The COVID-19 pandemic ravaging the entire world and putting a halt to most business activities, has affected a lot of companies and created revenue loss going into billions of Naira. This much has been confirmed by the Management of the English Premier League football club, Manchester United, as they declared that the COVID-19 pandemic has cost the club a whopping £28 million, an equivalent of more than ₦13.2 billion (₦ 13,292,440,000 exactly). And that is not the end; they are forecasting that it is most likely to cost them extra more!
Exactly 11 Manchester United FC matches have been postponed because of the pandemic. TV broadcast is a major income earner for elite football clubs. It generates plenty of revenue and also attracts commercials and interests from sundry sponsors.
Manchester United revealed their third-quarter results to 31 March on Thursday. The Chief Financial Officer, Cliff Baty, said they must hand back £20m in TV revenue to broadcasters even if the Premier League season is completed. He said also, that United lost an extra £8m over the final three weeks of March, when they had three matches postponed.
The BBC revealed that Baty via a conference call after the latest financial results were released, explained that Premier League television broadcasters would get £20m back from the club because of changes in dates and kick-off times resulting from the pandemic.
With games called off – including matches in the Europa League and FA Cup – Baty said that sponsorship revenues had “contracted”, and that retail sales had been “impacted” with the club store at Old Trafford still closed.
He added that matchday revenues were “significantly impacted”, with an acceptance games will be played behind closed doors for the foreseeable future.
Postponement of Tottenham game ‘cost £4m’
United have refused to put a figure on what the anticipated overall financial cost of the pandemic will be ultimately – but executive vice-chairman Ed Woodward said the major burden would fall in the current quarter, which runs to 30 June.
“Our third-quarter results reflect a partial impact that the pandemic has had on the club but the greater impact will be in the current quarter and likely beyond,” said Woodward.
Revenues for the quarter fell by 18.7% to £123.7m.

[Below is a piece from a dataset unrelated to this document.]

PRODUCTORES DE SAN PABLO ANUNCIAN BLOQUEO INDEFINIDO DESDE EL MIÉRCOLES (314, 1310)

The club’s debt rose by £124.4m to £429.1m.
Baty said the postponement of the Premier League trip to Tottenham on 15 March cost United £4m alone.
“These are unprecedented times and we must recognise that this crisis will not disappear overnight,” said Woodward.
“However, our club is built on a solid foundation. We remain firmly optimistic about the long-term prospects for the club once we have worked our way through what is undoubtedly one of the most extraordinary and testing periods in the 142-year history of Manchester United.”
This is not a comfortable news for Ole Gunnar Solskjaer, Manchester United FC legend and current Head Coach and Manager, who would be aiming to be active in the transfer market when the window eventually opens. The club currently sits fifth in the Premier League table and would love to qualify for the UEFA Champions League which is a great avenue for revenue for the company. If it eventually happens, they may require major activities in the transfer market to make expected progress in the tournament, as well as others they participate in.